Saflık, taptığım tek şeydi oysaki. İkiz acılar gibi birbirimize yapışık doğmuştuk. Altın gibi değerli ve eski kıymetler kadar ulaşılamaz. Saçları sapsarı bir gelindir saflık ve bekâretini bana saklayan bir azizedir. Bedenimin önünde eğildiği tek şeydir “Saflık”. Şarabın içinden çıkan bir cin gibi kızıldır yüzü. Kutsal ve el değmemiş bir güzelliktir. Tadılmamış bir meyvedir. Soyluluğun işareti ve alameti olan ve bana bahşedilen: “Saflık” Önünde eğiliyorum!
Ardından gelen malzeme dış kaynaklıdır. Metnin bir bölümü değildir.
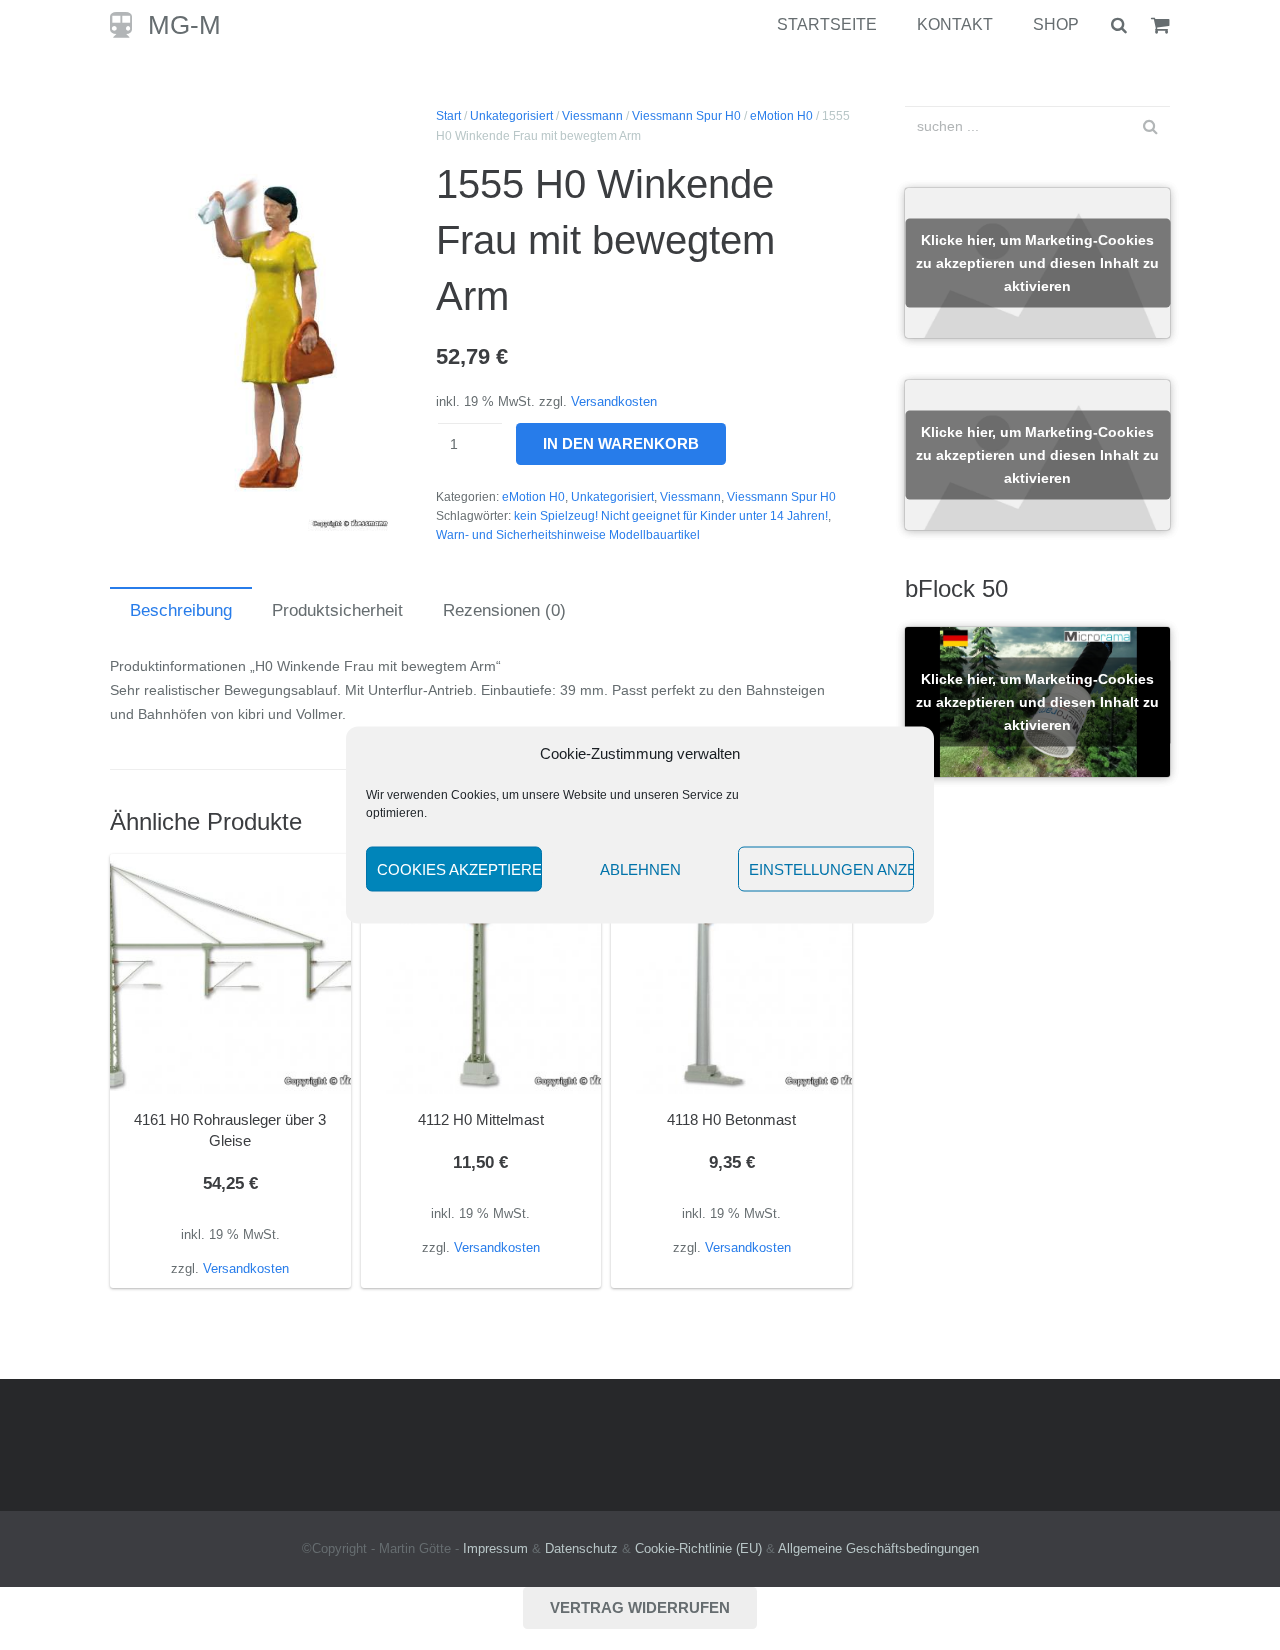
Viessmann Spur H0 (686, 116)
Kimyasını çözemediğim şeyler var. Sezgilerimden güçlü ve beni ele geçiren, sarsan şeyler… Düğümlenen bir lokma gibi boğazı tıkayan bir şeyler… Tükürmeliyiz, küfretmeliyiz o şeylere. Üstünkörü yaratılmış olanlara sesleniyorum:” Ben yüksekteyim ve siz ben yükseldikçe daha da yukarıya bakmaya mecbursunuz!” Yorulan hayallerim değil sizin sapkın tanrınızdır. Bir küçük kızın kanından beslenen tanrınız. Sizi hareket ettiren şey sadece pamuktan iplerinizdir ve ucunda ki kukla ustasıdır. Tutsaklık, bizi özgürleştirecek olan şeydir, ölmeyi meşrulaştıracak olan ise sadece bizim varlığımızdır. Sona yaklaşırken sakın ellerinizi korkak alıştırmayın ve vurun tüm kininizle sefil sürüye! Aç kollarını sana geliyorum; “Güç Tapınağı”. Çünkü silkindim ve attım üzerimden tüm “İnsani Acizliği”.